15. Moreover, in respect of object of the proviso to section 115 (1), which was introduced in the Code with effect from 1-7-2002, the Supreme Court in the case of Surya Dev Rai v. Ram Chander Rai, (AIR 2003 SUPREME COURT 3044) has observed that: "The amendment is based on the Malimath Committee's recommendations. The Committee was of the opinion that the expression employed in Section 115 CPC, which enables interference in revision on the ground that the order if allowed to stand would occasion a failure of justice or cause irreparable injury to the party against whom it was made, left open wide scope for the exercise of the revisional power with all types of interlocutory orders and this was substantially contributing towards delay in the disposal of cases. The Committee did not favour denuding the High Court of the power of revision but strongly felt that the power should be suitably curtailed. The effect of the erstwhile clause (b) of the proviso, being deleted and a new proviso having been inserted, is that the revisional jurisdiction, in respect of an interlocutory order passed in a trial or other proceedings, is substantially curtailed.

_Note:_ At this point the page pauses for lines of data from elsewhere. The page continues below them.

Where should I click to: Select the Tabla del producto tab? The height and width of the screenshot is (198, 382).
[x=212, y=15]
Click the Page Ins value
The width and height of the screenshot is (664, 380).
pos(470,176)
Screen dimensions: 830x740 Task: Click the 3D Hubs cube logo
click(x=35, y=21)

A revisional jurisdiction cannot be exercised unless the requirement of the proviso is satisfied".

16. As such, it is inconceivable that the intention of the legislature would be that though, an interlocutory order passed in a civil suit or a proceeding akin to a suit would not be revisable but the same passed in other proceedings which are not akin to a suit, would be revisable.

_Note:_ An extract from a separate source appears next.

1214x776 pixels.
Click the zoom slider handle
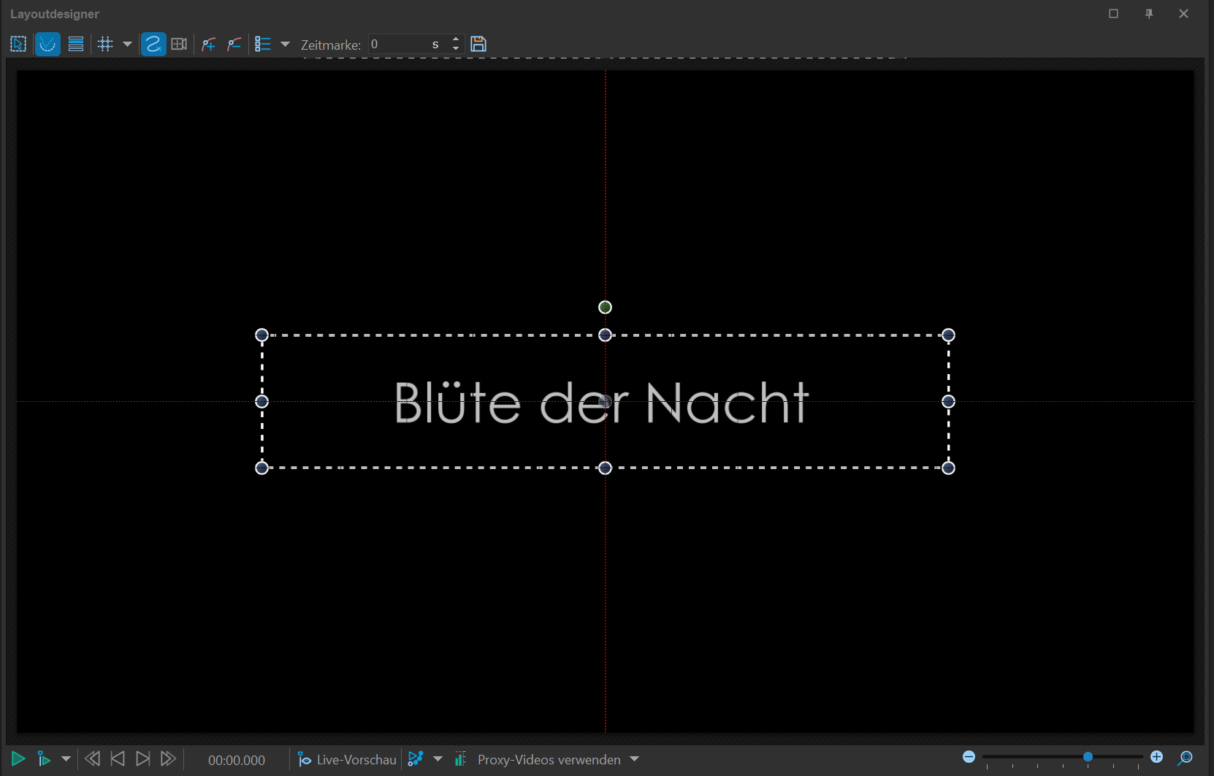coord(1088,757)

17. It is true that the settled principle of interpretation of statutes is that a provision curtailing the jurisdiction of civil court, has to be construed strictly and while interpreting the provision, the Court should lean in favour of the view that is against curtailing the jurisdiction of civil Court. However, where the legislative mandate and the object behind it is unambiguous, the Court should not hesitate to give full effect to the same.

18. Thus, it is clear that the test prescribed in proviso to sub- section 1 of section 115, is required to be applied to every individual case and it is to be seen whether impugned order, if it had been made in favour of the party applying for revision, would have finally disposed of the suit or other proceedings. If the answer is in negative, revision would not be maintainable.

19. In this view of the matter, a proceeding under order 9 rule 13, would be covered by the expression "other proceedings" as used in proviso to section 115 (1). Consequently, an interlocutory order passed in such proceedings, would not be amenable to revisional jurisdiction of the High Court at the instance of the party aggrieved thereby.

20. There is no doubt that the order impugned in this civil revision rejecting permission to cross-examine respondent No.1(a) with regard to an affidavit purported to have been sworn by her, does not fall in the category of orders which are amenable to revisional jurisdiction because even if the order had been made in favour of the revision petitioner, it would not have terminated the proceedings under Order 9 Rule 13 of the Code of Civil Procedure pending before the trial Court. As such, a civil revision against impugned order is not maintainable.

21. In the result, this civil revision, without examining the merits of the impugned order, is dismissed in limine, as being not maintainable.